Overview
- Manufacturer: Mazibuko Motor Company
- Designer: Nhlanhla Mazibuko

Body and chassis
- Class: Mid-size pickup truck
- Body style: 4-door pickup truck
- Platform: MMC EV

Powertrain
- Power output: 500 kilowatts (671 hp; 680 PS)
- Battery: 120 kWh
- Range: 400 km (250 mi)

Dimensions
- Length: 212 in (5,390 mm)
- Width: 72 in (1,830 mm)
- Height: 72 in (1,820 mm)

= Mazibuko M1B =

The Mazibuko M1B is a all-electric, battery-powered pickup truck to be allegedly produced by Gauteng-based startup Mazibuko Motor Company and is currently in development. If produced, it will be the company's first production vehicle.

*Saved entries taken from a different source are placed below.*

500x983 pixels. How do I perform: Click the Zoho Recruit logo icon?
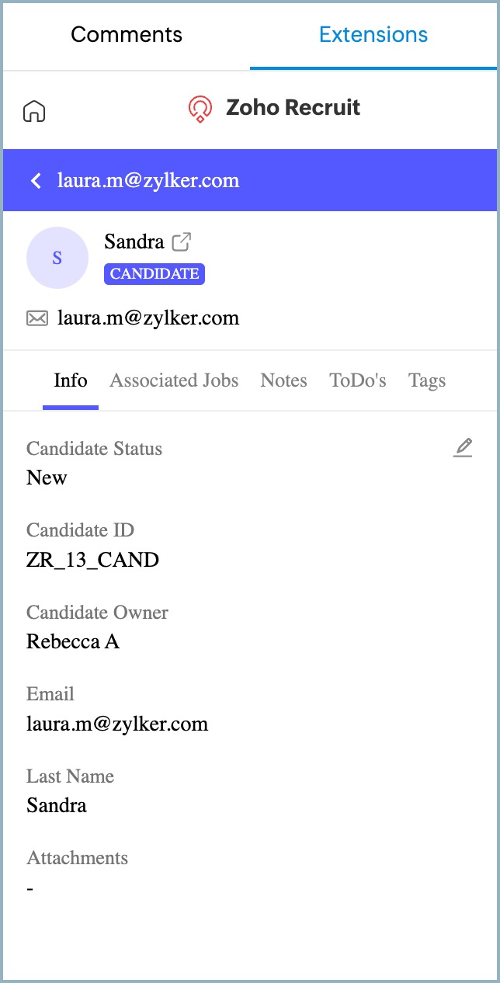point(200,109)
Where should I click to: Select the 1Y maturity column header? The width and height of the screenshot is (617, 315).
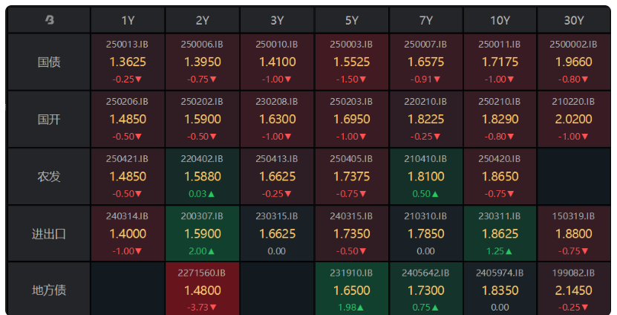[x=128, y=20]
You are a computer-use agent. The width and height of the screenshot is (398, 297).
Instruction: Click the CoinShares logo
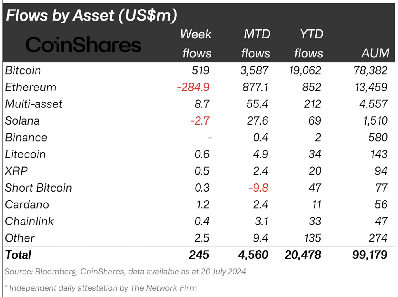click(83, 45)
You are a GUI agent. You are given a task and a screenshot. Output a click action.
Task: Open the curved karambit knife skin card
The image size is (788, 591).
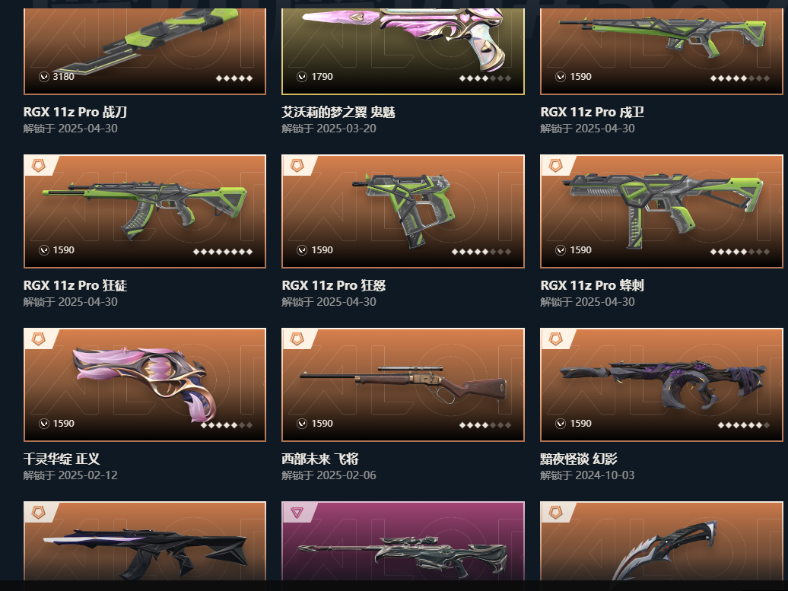[662, 542]
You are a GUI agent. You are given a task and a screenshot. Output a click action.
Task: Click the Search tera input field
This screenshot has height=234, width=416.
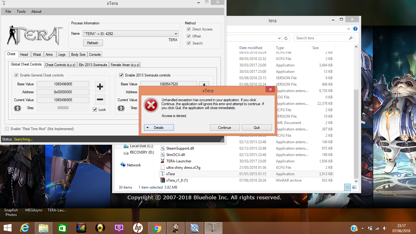321,38
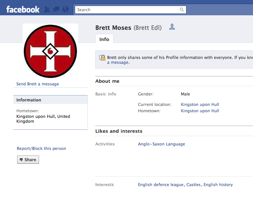This screenshot has height=198, width=253.
Task: Open the 'a message' link in notice
Action: 118,63
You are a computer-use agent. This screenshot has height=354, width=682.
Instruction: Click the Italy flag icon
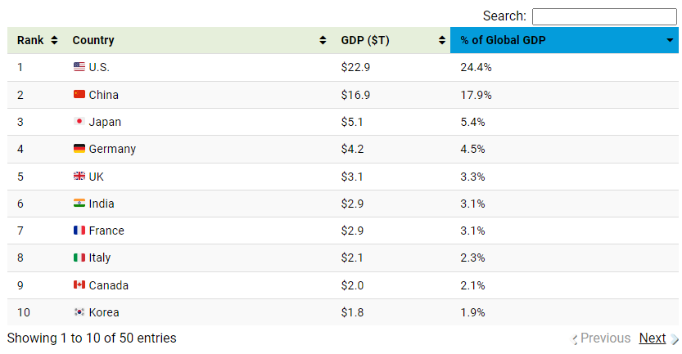pos(79,258)
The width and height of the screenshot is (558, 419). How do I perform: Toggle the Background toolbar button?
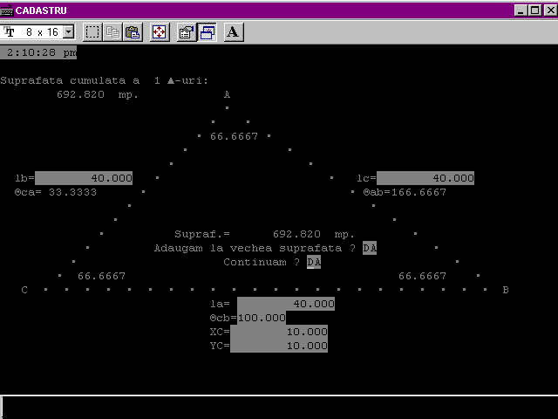coord(207,32)
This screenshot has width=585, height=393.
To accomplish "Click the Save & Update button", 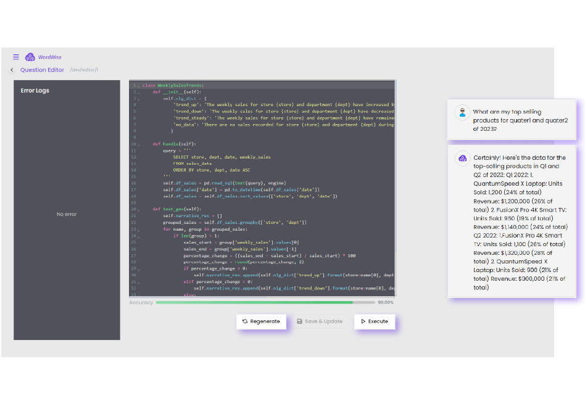I will click(319, 321).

It is the first electric pickup truck to be developed in South Africa and the African continent.

==Overview==
The M1B is a mid-size, 4-door electric pickup truck originally unveiled in 2020. No plans have been made for when the model will reach production. The dimensions of the M1B are similar to that of the Toyota Hilux. (The M1B is slightly larger than the Hilux when it comes to length as the M1B is 2.4 inches longer than crew-cab Hilux models.)

The production location has not yet been named as the model is still in development but the M1B will not be built domestically.

===Design===
Filipino mobility news website Visor states that the M1B's front end design was inspired by that of the Rivian R1T.

==Powertrain==
The M1B uses a dual-motor, all-wheel-drive layout producing 671 horsepower (500 kilowatts) and 958 pound feet (1300 Newton metres) of torque. The battery is 120 kWh but the material was never undisclosed. The 0-100 km/h time of the M1B is under 5 seconds.